Target position records
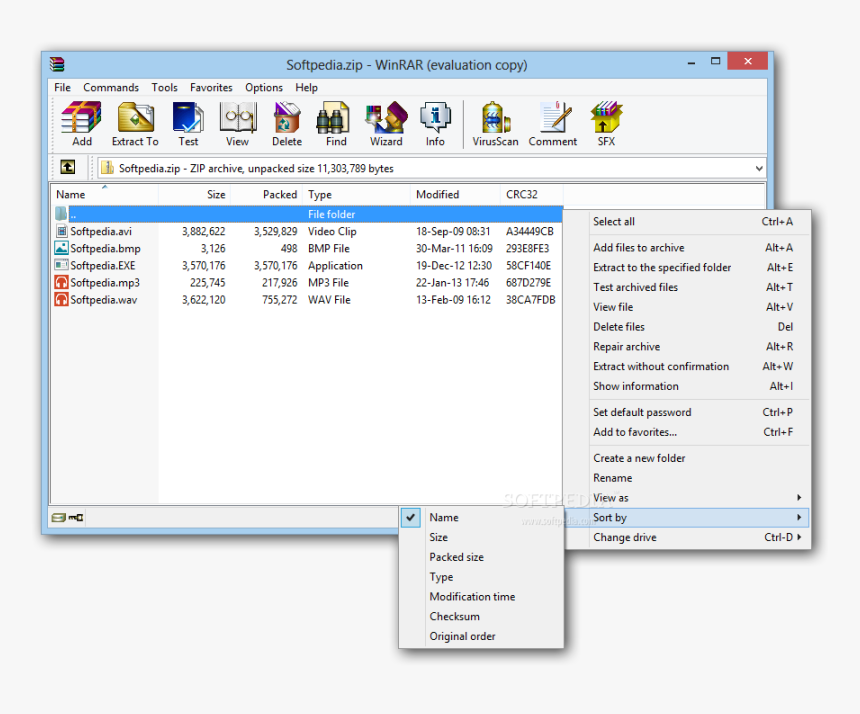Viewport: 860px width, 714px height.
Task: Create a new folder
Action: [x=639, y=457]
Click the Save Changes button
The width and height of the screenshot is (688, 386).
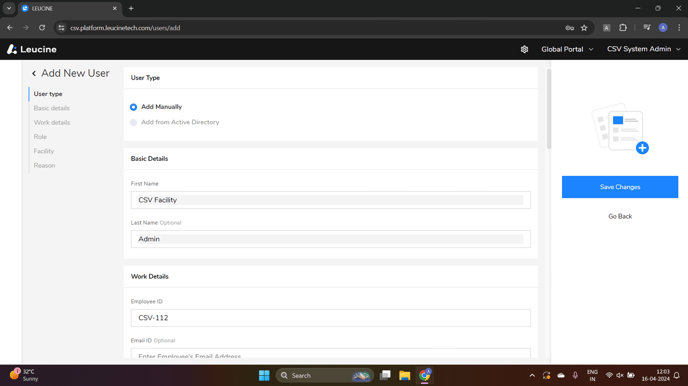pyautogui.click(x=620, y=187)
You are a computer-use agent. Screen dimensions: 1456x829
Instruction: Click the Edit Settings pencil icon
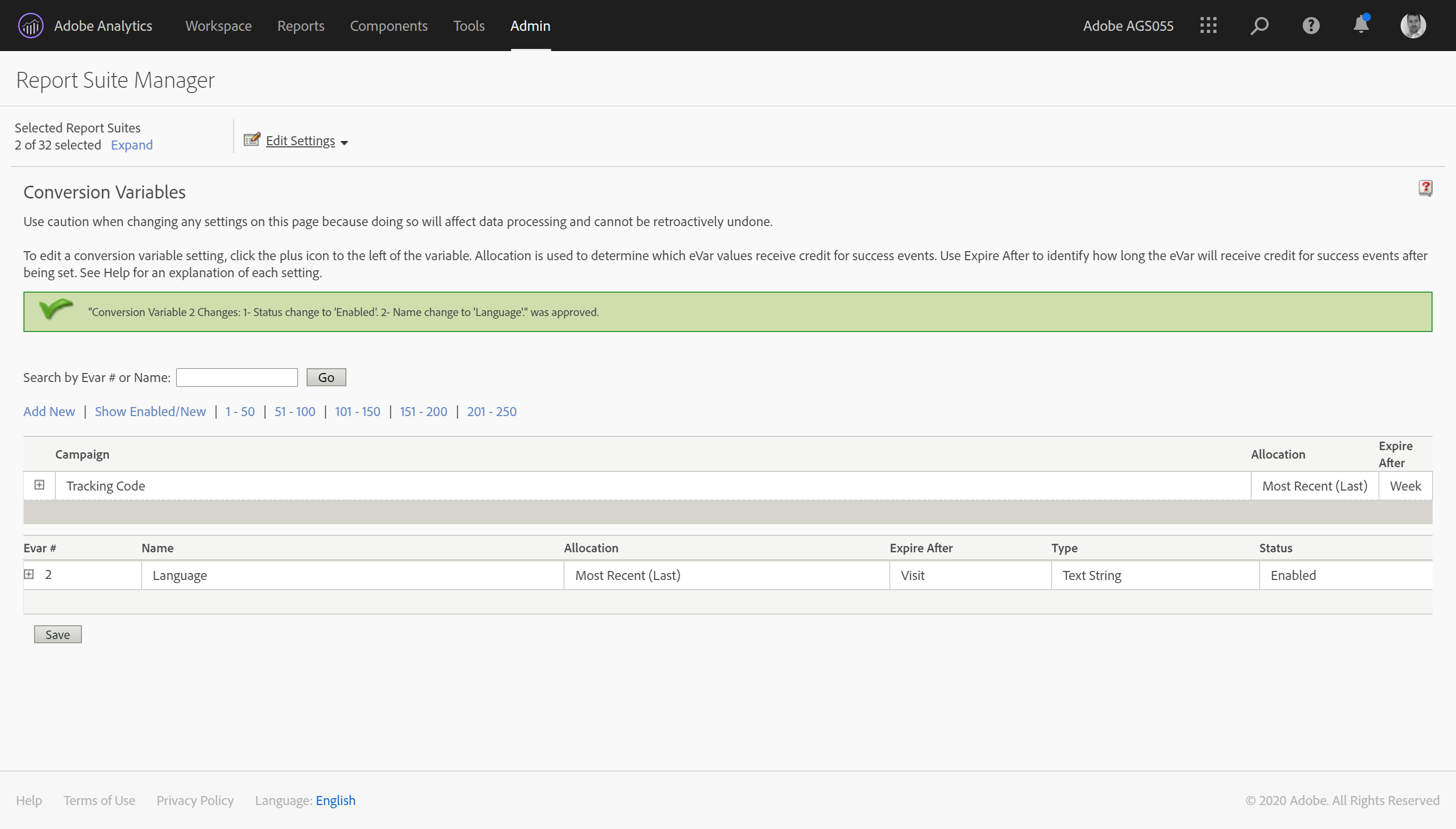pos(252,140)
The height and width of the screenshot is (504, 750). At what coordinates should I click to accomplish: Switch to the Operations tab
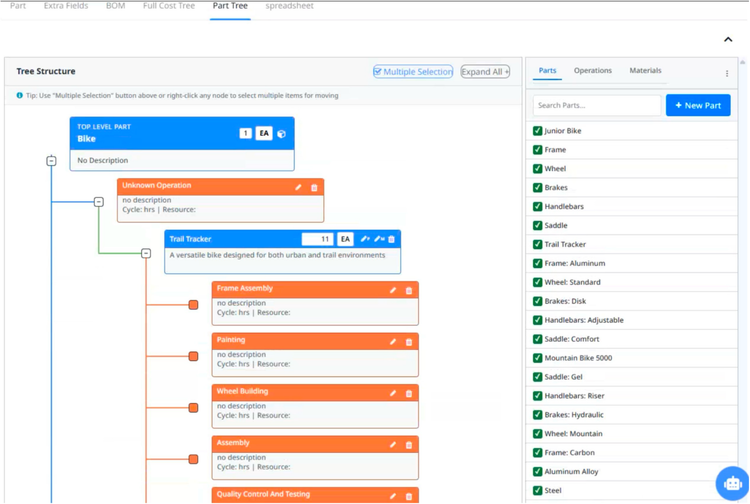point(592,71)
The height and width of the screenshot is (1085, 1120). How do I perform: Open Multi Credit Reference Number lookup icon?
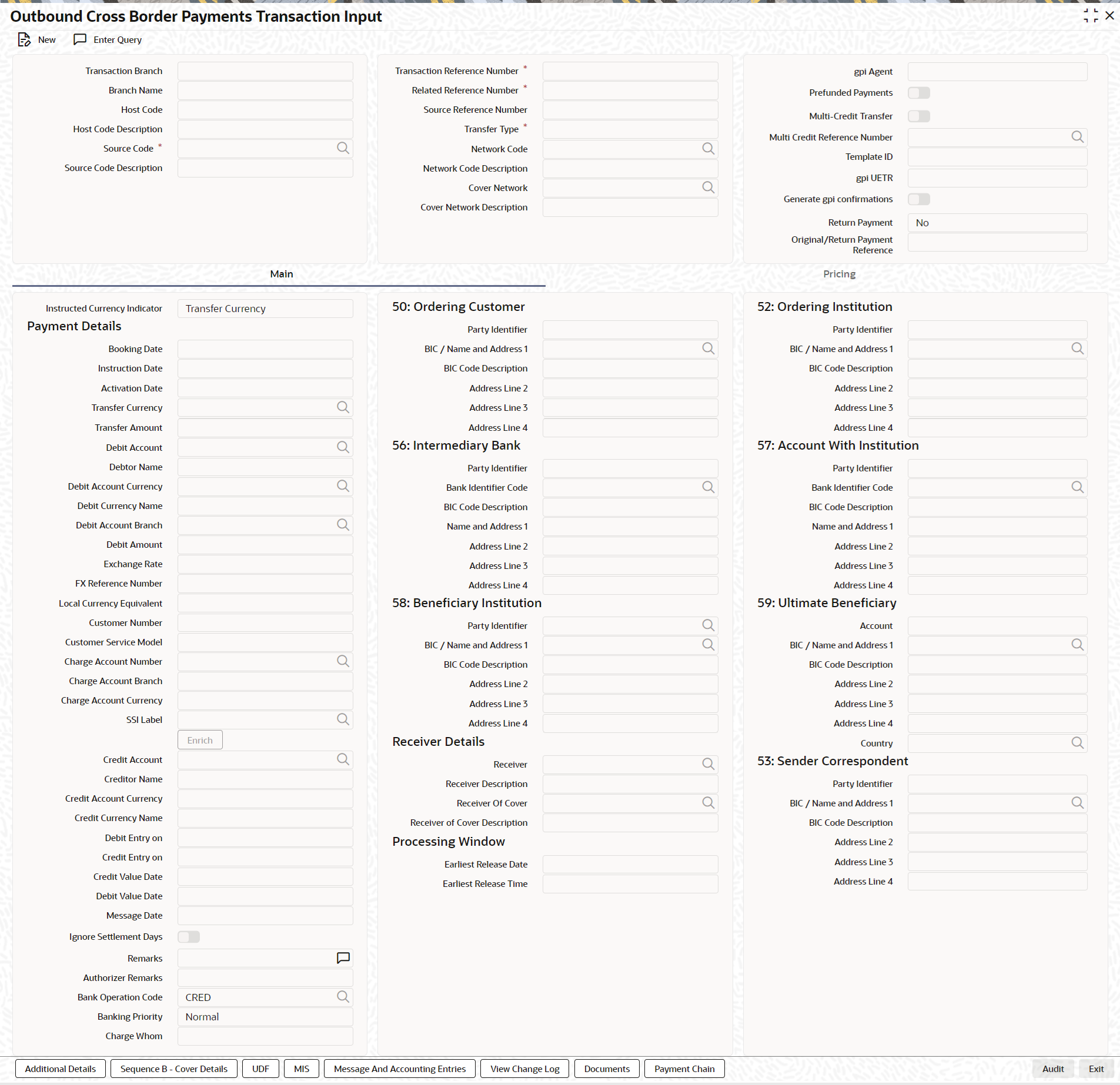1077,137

--

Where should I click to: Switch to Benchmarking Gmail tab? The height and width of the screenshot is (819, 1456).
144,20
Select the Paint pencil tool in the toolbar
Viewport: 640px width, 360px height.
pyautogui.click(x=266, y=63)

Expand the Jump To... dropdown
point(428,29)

▶ _Task brief_
Reproduce the listing above verbatim, beginning at the line that contains "Viewport: 860px width, 714px height." and stopping after the line that contains "pos(252,140)". Leave out the pictures.

▶ _Result for this task_
Viewport: 860px width, 714px height.
Task: Create a new folder
Action: [x=639, y=457]
Click the Save Changes button
The width and height of the screenshot is (688, 386).
pyautogui.click(x=620, y=187)
You are a computer-use agent. Screen dimensions: 1456x829
Instruction: Click the Edit Settings pencil icon
pos(252,140)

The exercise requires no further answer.